THE PROBLEM:
Could you return the data below exactly as it appears?

[Dataset items]
Segment Open

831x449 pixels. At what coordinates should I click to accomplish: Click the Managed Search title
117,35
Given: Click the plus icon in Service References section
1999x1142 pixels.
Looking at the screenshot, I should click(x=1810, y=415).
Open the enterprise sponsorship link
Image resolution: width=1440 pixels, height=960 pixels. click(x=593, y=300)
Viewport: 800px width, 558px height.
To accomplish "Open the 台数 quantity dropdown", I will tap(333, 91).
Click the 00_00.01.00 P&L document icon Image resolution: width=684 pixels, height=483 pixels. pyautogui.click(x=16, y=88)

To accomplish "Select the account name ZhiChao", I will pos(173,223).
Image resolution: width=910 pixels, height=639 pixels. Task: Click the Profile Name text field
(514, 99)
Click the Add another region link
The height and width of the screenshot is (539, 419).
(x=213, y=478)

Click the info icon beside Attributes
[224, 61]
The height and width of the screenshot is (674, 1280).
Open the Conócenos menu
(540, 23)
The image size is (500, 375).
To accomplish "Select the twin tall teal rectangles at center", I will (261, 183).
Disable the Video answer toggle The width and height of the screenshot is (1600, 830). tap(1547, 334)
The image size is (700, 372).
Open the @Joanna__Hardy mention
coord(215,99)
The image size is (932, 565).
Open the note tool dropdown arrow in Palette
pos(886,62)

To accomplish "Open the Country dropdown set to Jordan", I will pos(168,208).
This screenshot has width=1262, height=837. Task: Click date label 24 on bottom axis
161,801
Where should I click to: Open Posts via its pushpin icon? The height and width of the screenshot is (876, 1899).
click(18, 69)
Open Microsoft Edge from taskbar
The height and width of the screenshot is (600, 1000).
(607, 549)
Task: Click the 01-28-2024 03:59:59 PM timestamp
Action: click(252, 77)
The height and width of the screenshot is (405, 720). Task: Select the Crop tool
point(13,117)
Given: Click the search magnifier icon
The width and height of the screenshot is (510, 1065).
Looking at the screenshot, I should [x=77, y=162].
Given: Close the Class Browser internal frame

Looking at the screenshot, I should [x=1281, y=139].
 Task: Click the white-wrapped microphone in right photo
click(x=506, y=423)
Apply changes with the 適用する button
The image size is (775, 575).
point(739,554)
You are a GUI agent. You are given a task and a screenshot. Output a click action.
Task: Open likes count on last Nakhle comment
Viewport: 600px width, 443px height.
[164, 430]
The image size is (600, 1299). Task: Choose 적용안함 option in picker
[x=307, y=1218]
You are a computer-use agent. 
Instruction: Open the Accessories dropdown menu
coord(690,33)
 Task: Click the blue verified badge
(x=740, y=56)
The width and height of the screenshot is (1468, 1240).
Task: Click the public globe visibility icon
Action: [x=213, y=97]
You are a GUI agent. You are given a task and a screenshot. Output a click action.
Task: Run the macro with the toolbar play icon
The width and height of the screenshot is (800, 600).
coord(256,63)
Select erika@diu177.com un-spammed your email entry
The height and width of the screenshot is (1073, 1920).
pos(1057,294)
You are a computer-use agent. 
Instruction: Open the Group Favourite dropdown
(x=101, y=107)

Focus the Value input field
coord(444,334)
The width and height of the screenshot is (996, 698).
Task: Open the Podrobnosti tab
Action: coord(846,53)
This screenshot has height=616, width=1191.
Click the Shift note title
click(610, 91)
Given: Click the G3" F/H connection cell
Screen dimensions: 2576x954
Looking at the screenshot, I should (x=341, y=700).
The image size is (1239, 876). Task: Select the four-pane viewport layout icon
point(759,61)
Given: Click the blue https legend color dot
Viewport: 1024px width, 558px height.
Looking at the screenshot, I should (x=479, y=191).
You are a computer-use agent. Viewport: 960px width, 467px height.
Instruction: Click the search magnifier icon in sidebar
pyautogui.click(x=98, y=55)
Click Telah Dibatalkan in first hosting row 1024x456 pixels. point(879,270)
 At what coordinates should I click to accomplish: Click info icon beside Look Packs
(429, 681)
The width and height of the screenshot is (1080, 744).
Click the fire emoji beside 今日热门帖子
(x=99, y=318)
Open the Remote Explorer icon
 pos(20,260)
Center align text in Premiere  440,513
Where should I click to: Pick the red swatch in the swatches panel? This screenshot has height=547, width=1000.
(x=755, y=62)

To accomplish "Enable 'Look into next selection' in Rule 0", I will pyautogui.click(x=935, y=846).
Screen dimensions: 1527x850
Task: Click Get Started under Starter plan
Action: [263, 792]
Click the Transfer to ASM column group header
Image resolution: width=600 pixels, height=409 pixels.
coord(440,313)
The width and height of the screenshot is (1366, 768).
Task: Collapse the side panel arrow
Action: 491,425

Segment Closed

RESULT BELOW:
831x449 pixels. At what coordinates should I click to accomplish: Click the Managed Search title
117,35
Given: Click the plus icon in Service References section
1999x1142 pixels.
Looking at the screenshot, I should click(x=1810, y=415).
Open the enterprise sponsorship link
Image resolution: width=1440 pixels, height=960 pixels. click(x=593, y=300)
Viewport: 800px width, 558px height.
To accomplish "Open the 台数 quantity dropdown", I will tap(333, 91).
Click the 00_00.01.00 P&L document icon Image resolution: width=684 pixels, height=483 pixels. pyautogui.click(x=16, y=88)

To accomplish "Select the account name ZhiChao", I will pos(173,223).
Image resolution: width=910 pixels, height=639 pixels. Task: Click the Profile Name text field
(514, 99)
Click the Add another region link
The height and width of the screenshot is (539, 419).
(x=213, y=478)

Click the info icon beside Attributes
[224, 61]
The height and width of the screenshot is (674, 1280).
Open the Conócenos menu
(540, 23)
The image size is (500, 375).
To accomplish "Select the twin tall teal rectangles at center", I will (261, 183).
Disable the Video answer toggle The width and height of the screenshot is (1600, 830). tap(1547, 334)
The image size is (700, 372).
Open the @Joanna__Hardy mention
coord(215,99)
The image size is (932, 565).
Open the note tool dropdown arrow in Palette
pos(886,62)

To accomplish "Open the Country dropdown set to Jordan", I will pos(168,208).
This screenshot has width=1262, height=837. Task: Click date label 24 on bottom axis
161,801
Where should I click to: Open Posts via its pushpin icon? The height and width of the screenshot is (876, 1899).
click(18, 69)
Open Microsoft Edge from taskbar
The height and width of the screenshot is (600, 1000).
(607, 549)
Task: Click the 01-28-2024 03:59:59 PM timestamp
Action: click(252, 77)
The height and width of the screenshot is (405, 720). Task: Select the Crop tool
point(13,117)
Given: Click the search magnifier icon
The width and height of the screenshot is (510, 1065).
Looking at the screenshot, I should [x=77, y=162].
Given: Close the Class Browser internal frame

Looking at the screenshot, I should [x=1281, y=139].
 Task: Click the white-wrapped microphone in right photo
click(x=506, y=423)
Apply changes with the 適用する button
The image size is (775, 575).
point(739,554)
You are a GUI agent. You are given a task and a screenshot. Output a click action.
Task: Open likes count on last Nakhle comment
Viewport: 600px width, 443px height.
[164, 430]
The image size is (600, 1299). Task: Choose 적용안함 option in picker
[x=307, y=1218]
You are a computer-use agent. 
Instruction: Open the Accessories dropdown menu
coord(690,33)
 Task: Click the blue verified badge
(x=740, y=56)
The width and height of the screenshot is (1468, 1240).
Task: Click the public globe visibility icon
Action: [x=213, y=97]
You are a GUI agent. You are given a task and a screenshot. Output a click action.
Task: Run the macro with the toolbar play icon
The width and height of the screenshot is (800, 600).
coord(256,63)
Select erika@diu177.com un-spammed your email entry
The height and width of the screenshot is (1073, 1920).
pos(1057,294)
You are a computer-use agent. 
Instruction: Open the Group Favourite dropdown
(x=101, y=107)

Focus the Value input field
coord(444,334)
The width and height of the screenshot is (996, 698).
Task: Open the Podrobnosti tab
Action: coord(846,53)
This screenshot has height=616, width=1191.
Click the Shift note title
click(610, 91)
Given: Click the G3" F/H connection cell
Screen dimensions: 2576x954
Looking at the screenshot, I should (x=341, y=700).
The image size is (1239, 876). Task: Select the four-pane viewport layout icon
point(759,61)
Given: Click the blue https legend color dot
Viewport: 1024px width, 558px height.
Looking at the screenshot, I should (x=479, y=191).
You are a computer-use agent. Viewport: 960px width, 467px height.
Instruction: Click the search magnifier icon in sidebar
pyautogui.click(x=98, y=55)
Click Telah Dibatalkan in first hosting row 1024x456 pixels. point(879,270)
 At what coordinates should I click to accomplish: Click info icon beside Look Packs
(429, 681)
The width and height of the screenshot is (1080, 744).
Click the fire emoji beside 今日热门帖子
(x=99, y=318)
Open the Remote Explorer icon
 pos(20,260)
Center align text in Premiere  440,513
Where should I click to: Pick the red swatch in the swatches panel? This screenshot has height=547, width=1000.
(x=755, y=62)

To accomplish "Enable 'Look into next selection' in Rule 0", I will pyautogui.click(x=935, y=846).
Screen dimensions: 1527x850
Task: Click Get Started under Starter plan
Action: [263, 792]
Click the Transfer to ASM column group header
Image resolution: width=600 pixels, height=409 pixels.
coord(440,313)
The width and height of the screenshot is (1366, 768).
Task: Collapse the side panel arrow
Action: 491,425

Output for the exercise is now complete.